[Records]

• • • •

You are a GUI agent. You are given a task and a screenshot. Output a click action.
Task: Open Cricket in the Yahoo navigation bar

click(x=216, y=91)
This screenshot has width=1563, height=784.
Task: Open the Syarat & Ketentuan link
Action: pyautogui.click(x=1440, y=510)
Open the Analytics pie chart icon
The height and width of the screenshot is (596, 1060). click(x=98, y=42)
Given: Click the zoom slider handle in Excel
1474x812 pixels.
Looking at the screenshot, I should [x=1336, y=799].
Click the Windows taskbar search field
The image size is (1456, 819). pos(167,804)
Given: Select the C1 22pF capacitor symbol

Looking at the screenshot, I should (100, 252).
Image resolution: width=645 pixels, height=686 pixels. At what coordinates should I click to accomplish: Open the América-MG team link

• • • •

### WRITTEN PROBLEM
Edit the material above so that "zoom slider handle" is replaced with "zoom slider thumb". Keep every other part the same.

### SOLUTION FOR THIS PROBLEM
You are a GUI agent. You are given a task and a screenshot. Output a click action.
Task: Open Cricket in the Yahoo navigation bar

click(x=216, y=91)
This screenshot has width=1563, height=784.
Task: Open the Syarat & Ketentuan link
Action: pyautogui.click(x=1440, y=510)
Open the Analytics pie chart icon
The height and width of the screenshot is (596, 1060). click(x=98, y=42)
Given: Click the zoom slider thumb in Excel
1474x812 pixels.
Looking at the screenshot, I should [x=1336, y=799].
Click the Windows taskbar search field
The image size is (1456, 819). pos(167,804)
Given: Select the C1 22pF capacitor symbol

Looking at the screenshot, I should (100, 252).
Image resolution: width=645 pixels, height=686 pixels. At what coordinates should I click to accomplish: Open the América-MG team link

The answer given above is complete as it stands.